While the company's electrical business is still far and away the largest single business, reported growth was led by the hydraulics and truck segments at 23 and 34%, respectively. Electrical and aerospace came in as the laggards, with growth of 9 and 8%.

Like seemingly ever other company in the sector, Eaton is seeing some profit compression. Gross margin dropped about a point, hurt by factors like increasing input costs and foreign exchange. Overall profitability was strong, though, as the company saw operating income rise 34% and segment operating profit rise almost 35%. While profitability in the electrical segment was down (about 3%), profits were up strongly in hydraulics, autos and trucks.

Mixed End Markets
One of the supposed advantages of Eaton's business model is that it smooths out the ups and downs of individual markets. To wit, while demand in industrial power isn't bad, plenty of other companies like Cooper Industries (NYSE:CBE), Honeywell, Schneider, Emerson (NYSE:EMR) and Siemens (NYSE:SI) have seen challenges from the soft commercial building market (though emerging market construction is on fire). At the same time, the demand for construction, mining and agricultural equipment from Caterpillar, CNH (NYSE:CNH) and Deere (NYSE:DE) is a boon for the company.

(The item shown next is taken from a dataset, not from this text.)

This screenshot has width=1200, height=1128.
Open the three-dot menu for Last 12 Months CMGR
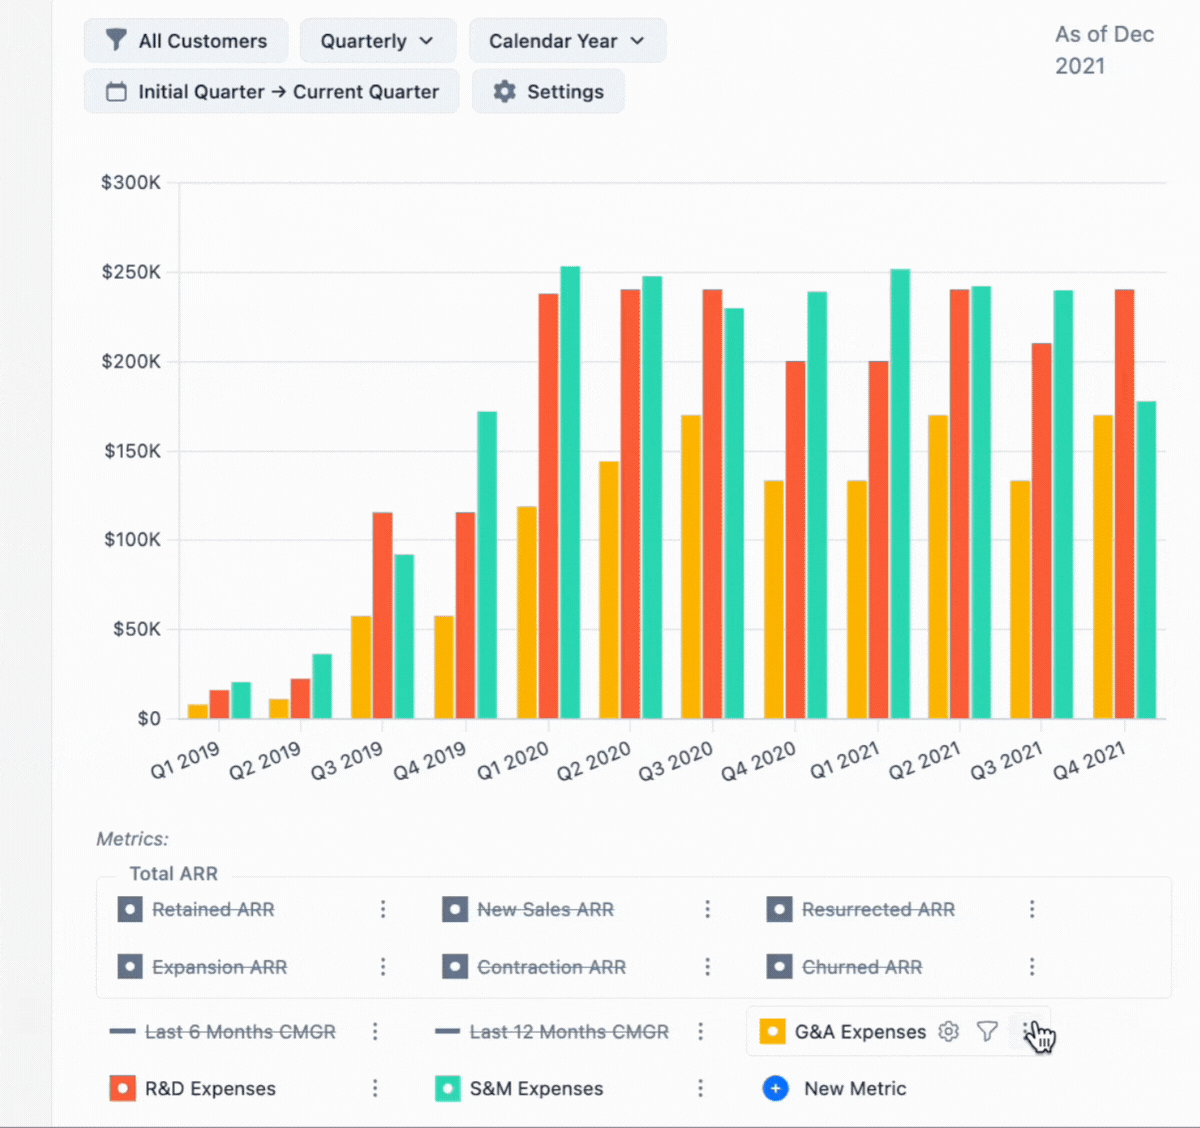[x=700, y=1031]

Along similar lines, while the North American market for cars and trucks has eased a bit, Eaton is still seeing strong demand from customers like Daimler, Ford (NYSE:F) and Scania in emerging markets like China, Brazil and India.

Sooner or later, the emerging market growth will slow. At that point, though, perhaps the North American building market will be in recovery mode. Likewise, maybe the solar inverter market (which is not doing well now) will rebound, or the aerospace industry will be in the middle of one of its cyclical uptrends. (For more, see The Ups And Downs Of Investing In Cyclical Stocks.)

The Bottom Line
For all the talk of whether companies like Eaton, Caterpillar, Honeywell or Siemens are "early-stage," "mid stage," or "late stage," the fact remains that they all need a healthy economy (or at least healthy segments of the economy) to prosper. Right now, most of Eaton's businesses are doing fairly well, even if some are lagging a bit. The risk, though, is that order momentum seems to be softening across the board and there are multiple warning signs that margins may have peaked for the sector as a whole. That is a troubling headwind for a stock that the Street seems to often discount.

All of that said, investors in Eaton can take some solace in the relatively unchallenging valuation. Mid-single-digit revenue growth and only modest improvement in free cash flow conversion should position the stock to perform meaningfully better than the broader market over the next three to five years.